[[ Stored data open ]]
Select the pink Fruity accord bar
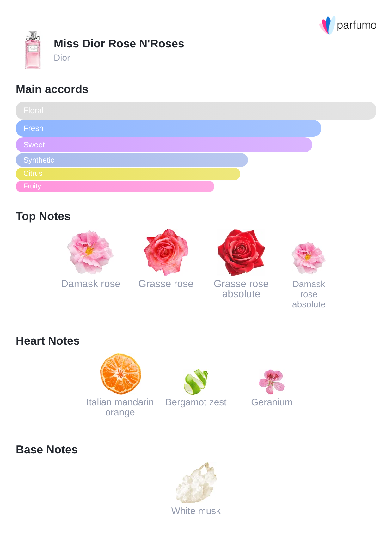coord(115,187)
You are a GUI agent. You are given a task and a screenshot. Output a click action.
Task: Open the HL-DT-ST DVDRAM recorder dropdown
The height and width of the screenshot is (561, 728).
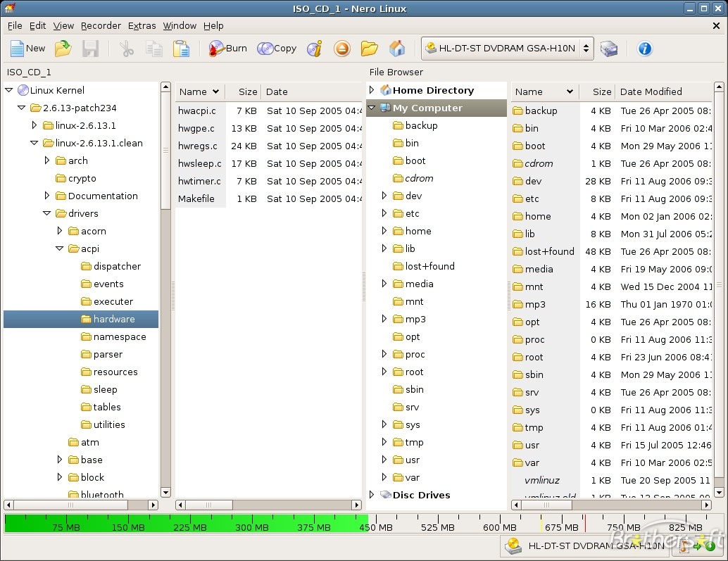(507, 49)
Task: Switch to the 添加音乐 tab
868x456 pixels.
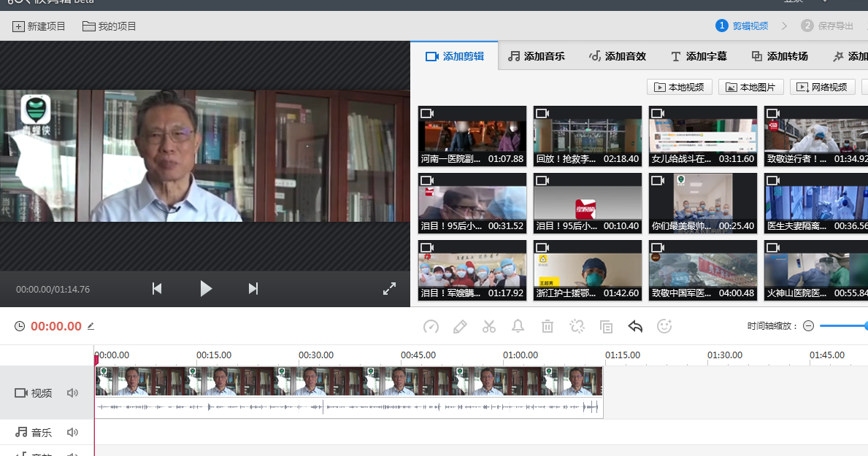Action: point(537,56)
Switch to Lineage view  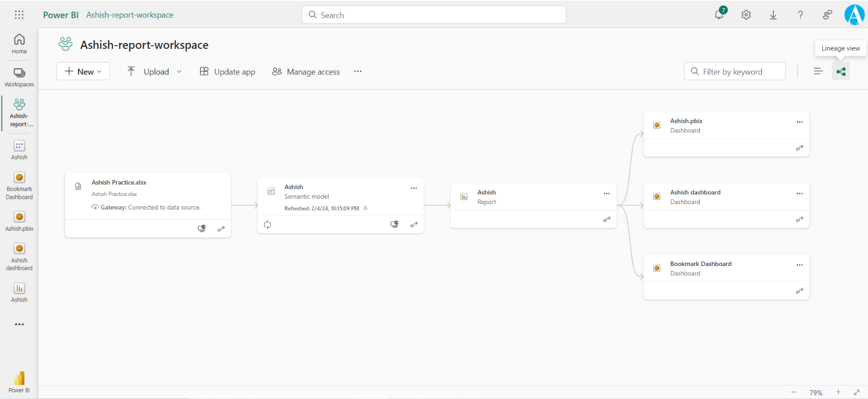[840, 72]
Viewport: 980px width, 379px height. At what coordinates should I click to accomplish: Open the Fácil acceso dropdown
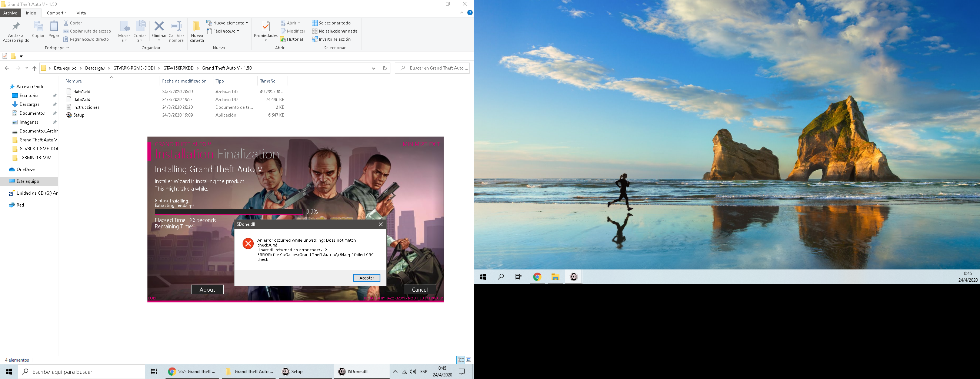tap(223, 31)
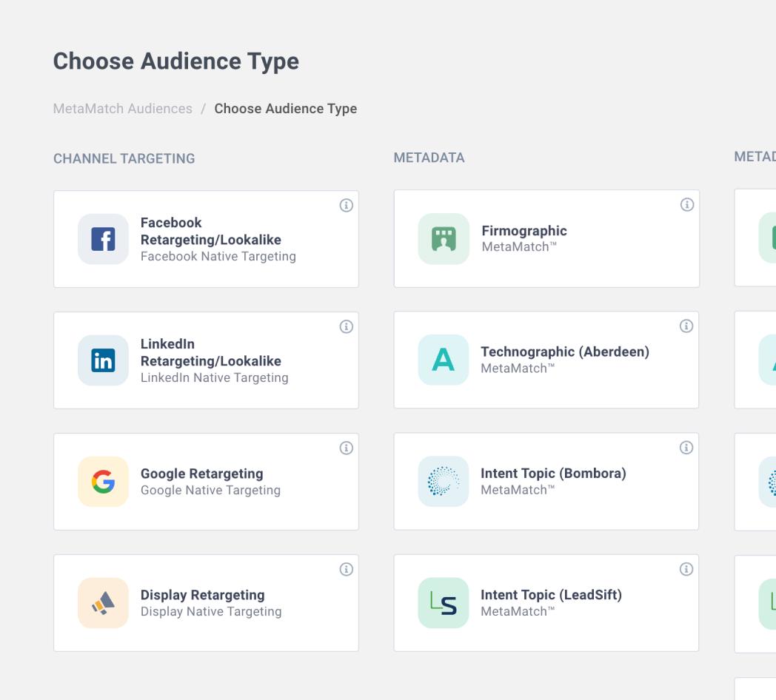The image size is (776, 700).
Task: Click the Facebook logo icon
Action: (103, 239)
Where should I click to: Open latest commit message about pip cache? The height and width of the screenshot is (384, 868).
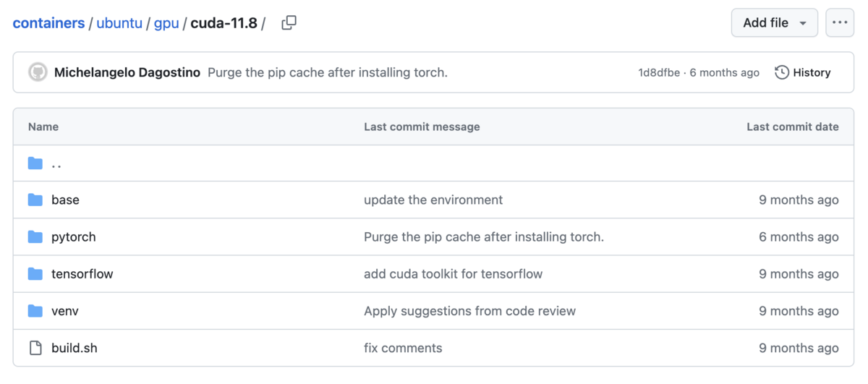point(327,72)
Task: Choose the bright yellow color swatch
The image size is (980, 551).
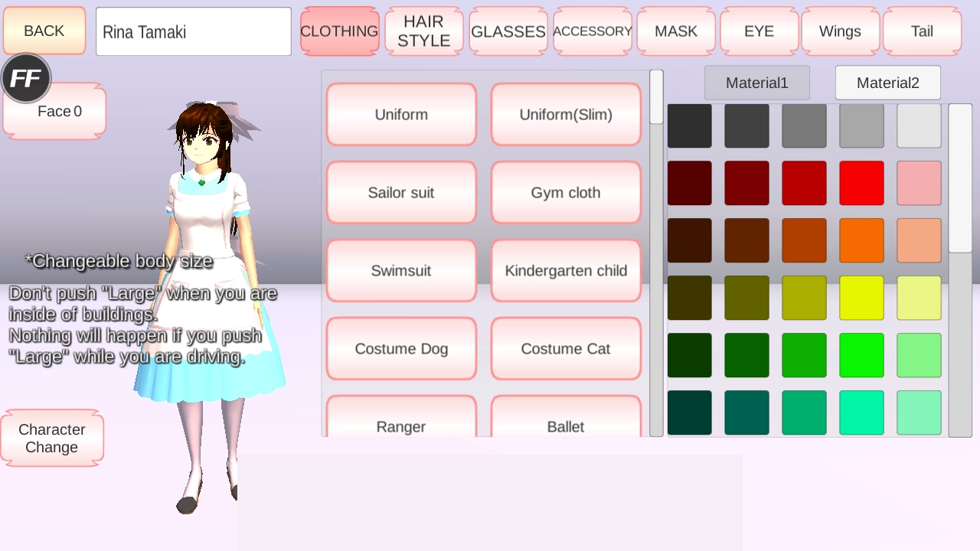Action: [x=861, y=298]
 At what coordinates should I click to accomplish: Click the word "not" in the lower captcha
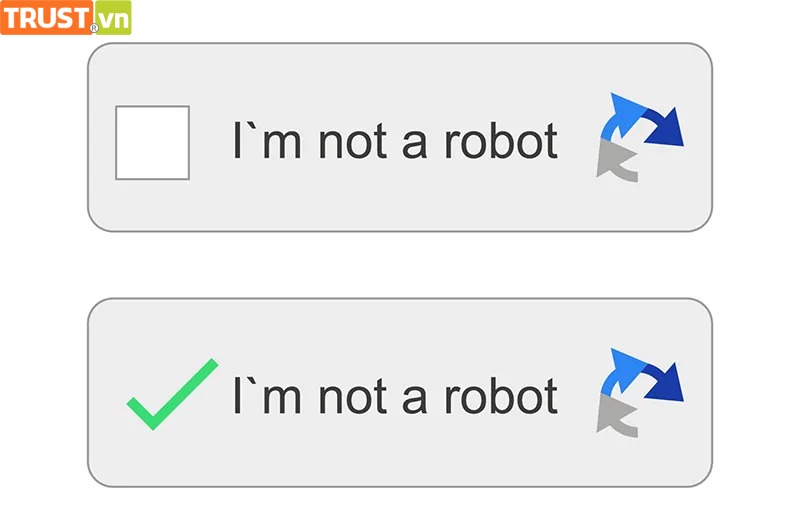click(353, 397)
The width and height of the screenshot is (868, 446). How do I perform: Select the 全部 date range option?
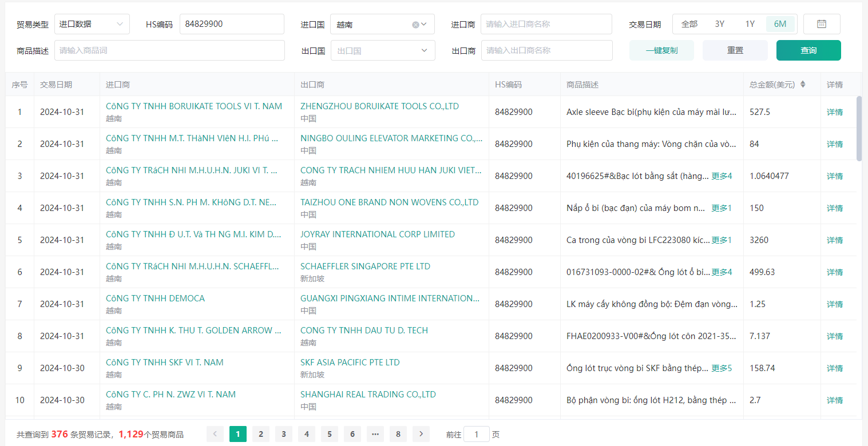pos(689,24)
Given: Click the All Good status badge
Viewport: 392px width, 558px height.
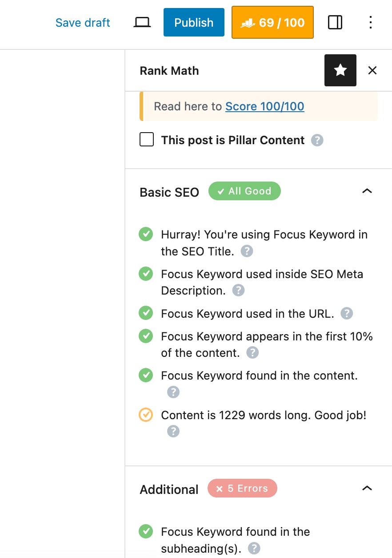Looking at the screenshot, I should click(244, 191).

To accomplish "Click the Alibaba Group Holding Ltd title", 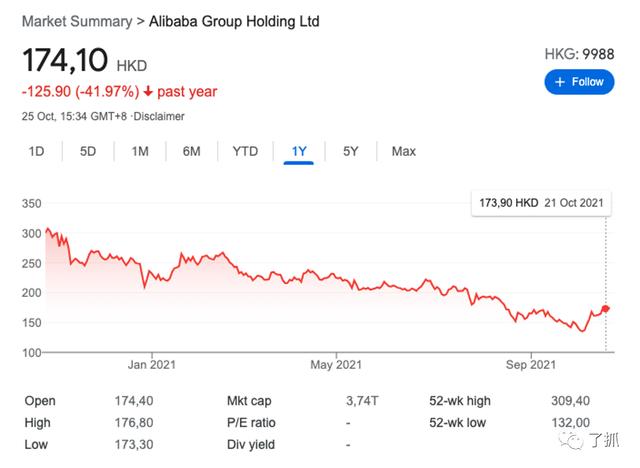I will 233,21.
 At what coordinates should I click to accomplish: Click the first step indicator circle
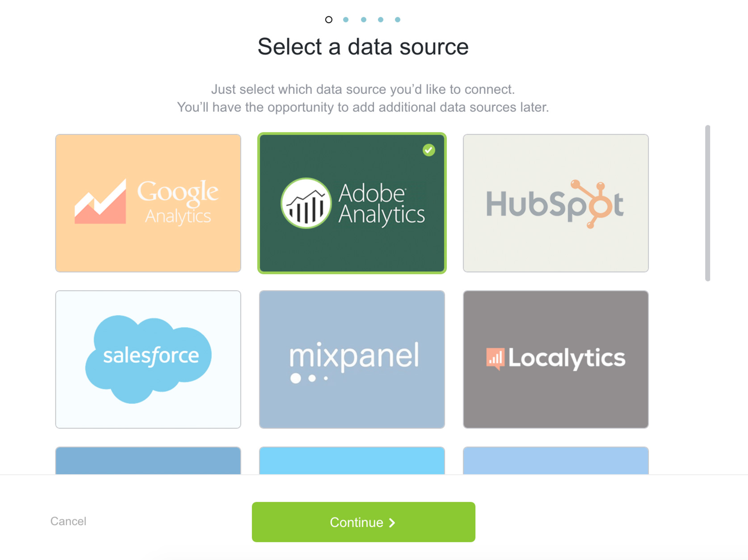point(329,20)
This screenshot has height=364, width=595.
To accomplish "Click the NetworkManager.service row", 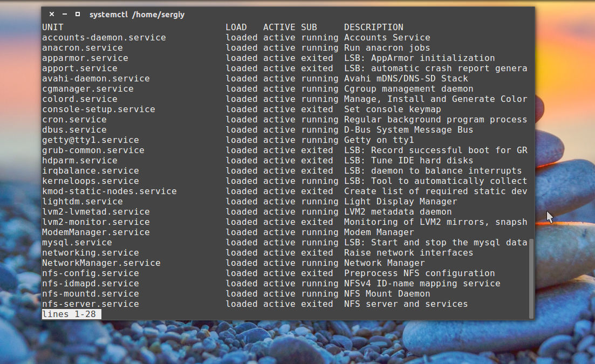I will pyautogui.click(x=101, y=263).
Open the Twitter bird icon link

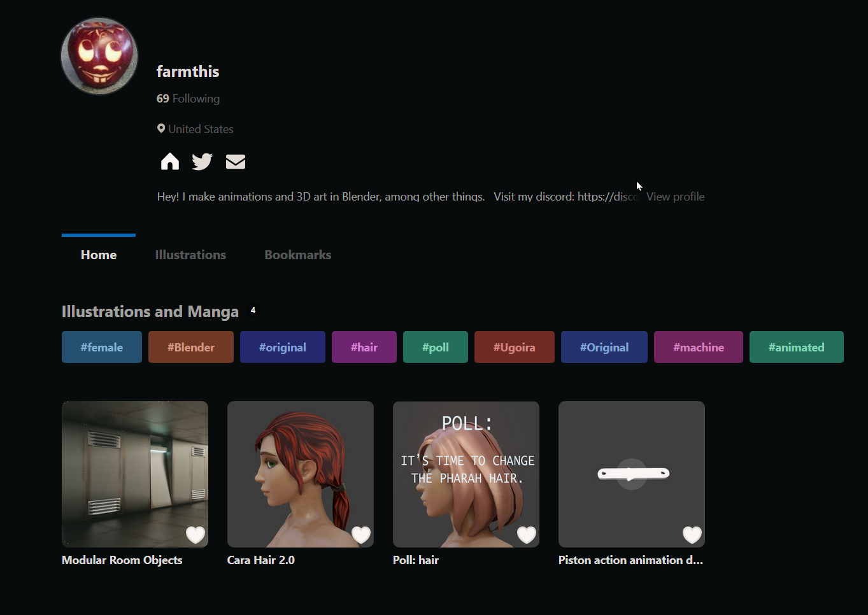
[[ Stored data closed ]]
### Problem details
Restate word for word the lines running from the first line of the material to the line containing "Task: Switch to the 添加音乐 tab", inclusive, and drop every picture.

### Your response
Select the pink Fruity accord bar
coord(115,187)
You are a GUI agent. You are given a task and a screenshot. Output a click action.
Task: Open the HL-DT-ST DVDRAM recorder dropdown
The height and width of the screenshot is (561, 728).
(507, 49)
Task: Switch to the 添加音乐 tab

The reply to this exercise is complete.